Referring now to FIG. 2, a block flow diagram depicts an alternative configuration of the commercial solids treating and recycling system 5 of FIG. 1, such that the commercial solids are recovered from the used treatment fluid 10 prior to treatment with the chemical decontaminant 20. As illustrated by FIG. 2, used treatment fluid 10 may be pumped from the wellbore to commercial solids recovery unit 30. Optionally, the used treatment fluid 10 may be first pumped to solids control equipment 15 as illustrated by FIG. 1. As with FIG. 1, the commercial solids recovery unit 30 separates the oil 35 and water 40 of the used treatment fluid 10 from the commercial solids and produces recovered commercial solids 45. After the commercial solids have been recovered by the commercial solids recovery unit 30, chemical decontaminant 20 may be added to the recovered commercial solids 45. The chemical decontaminant 20 may be added to the recovered commercial solids 45 by any suitable method. For example, the chemical decontaminant 20 may be added to the recovered commercial solids 45 as the recovered commercial solids 45 are being transported to the treatment fluid preparation unit 50, for example, the chemical decontaminant 20 may be added to the recovered commercial solids 45 as the recovered commercial solids 45 are in a transporting conduit. Alternatively, the chemical decontaminant 20 may be added to the recovered commercial solids 45 in a vessel where recovered commercial solids 45 may be stored prior to or after transport to the treatment fluid preparation unit 50. With the benefit of this disclosure, one or ordinary skill in the art will be able to recognize a sufficient way to add and sufficiently mix chemical decontaminant 20 with the recovered commercial solids 45. As the recovered commercial solids 45 may be recycled directly into a new treatment fluid 55 which may comprise new contaminants, it may not be necessary to remove chemical decontaminant 20 from the recovered commercial solids 45 after the recovered commercial solids 45 have been decontaminated, unless the chemical decontaminant 20 would have an adverse effect on the new treatment fluid to be prepared by the treatment fluid preparation unit 50. After sufficient contact with chemical decontaminant 20, the recovered commercial solids 45 may be sufficiently decontaminated and may be recycled into a new treatment fluid 55.

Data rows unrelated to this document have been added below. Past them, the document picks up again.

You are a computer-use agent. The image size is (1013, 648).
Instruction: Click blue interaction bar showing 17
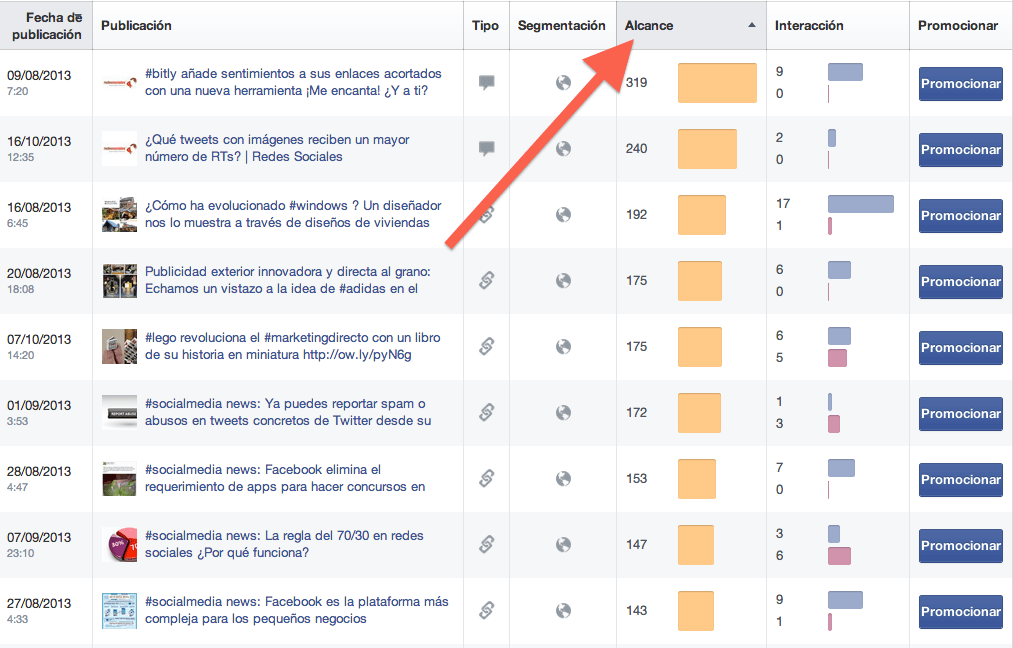(x=860, y=204)
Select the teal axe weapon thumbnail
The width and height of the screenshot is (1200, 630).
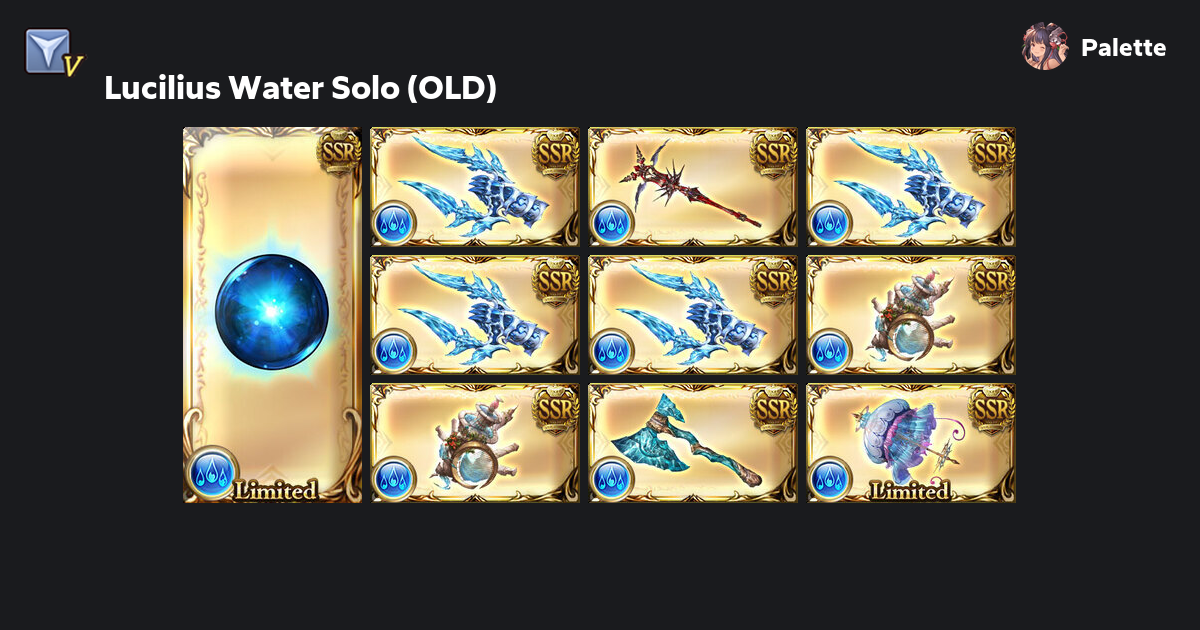coord(693,443)
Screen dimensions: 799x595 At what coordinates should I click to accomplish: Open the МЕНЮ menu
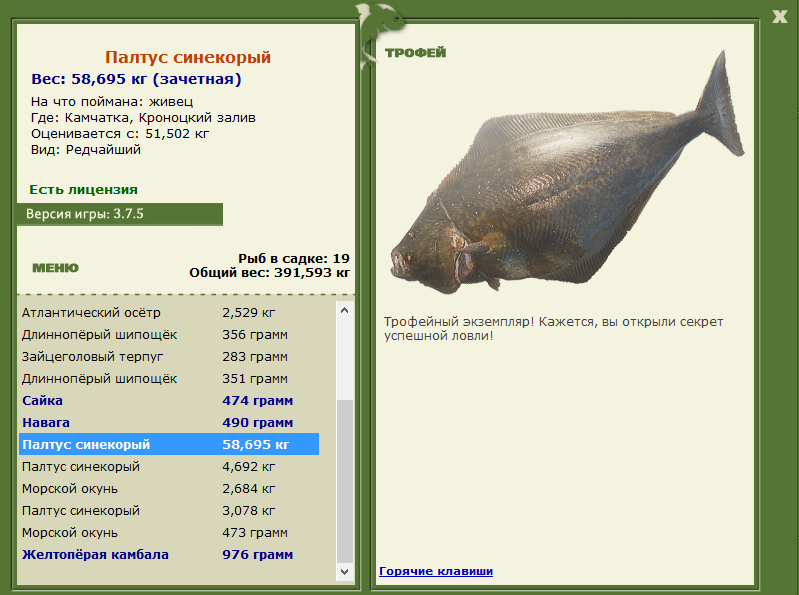(x=56, y=268)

After decontamination, the recovered commercial solids 45 may then be transported to a treatment fluid preparation unit 50. Alternatively, the chemical decontaminant 20 may be included in the new treatment fluid prior to addition of the recovered commercial solids 45. Without limitation, the recovered commercial solids 45 may be added to a new treatment fluid that comprises a chemical decontaminant 20. As in the example of FIG. 1, the treatment fluid preparation unit 50 may comprise any treatment fluid mixing and handling system or systems. For example the treatment fluid preparation unit 50 may generally comprise mixing equipment, pumping equipment, etc. In specific examples, the treatment fluid preparation unit 50 may comprise a hopper, jet mixer, re-circulating mixer, a batch mixer, any type of vessel for storing the treatment fluid or its component materials, a circulating pump, a liquid additive system, an additive tank, and the like. The treatment fluid preparation unit 50 may be used to produce a new treatment fluid 55 by adding and/or mixing the recovered commercial solids 45 with a carrier fluid or other materials which may be used to produce the new treatment fluid 55. New treatment fluid 55 may then be transported to the wellbore by any suitable method and used for any desirable application. Without limitation, the recovered commercial solids 45 (prior to or after decontamination) may be stored at a location remote from the treatment fluid preparation unit 50, which may be at a well site. Any suitable mode of transportation may be used to transport the recovered commercial solids 45 to the treatment fluid preparation unit 50.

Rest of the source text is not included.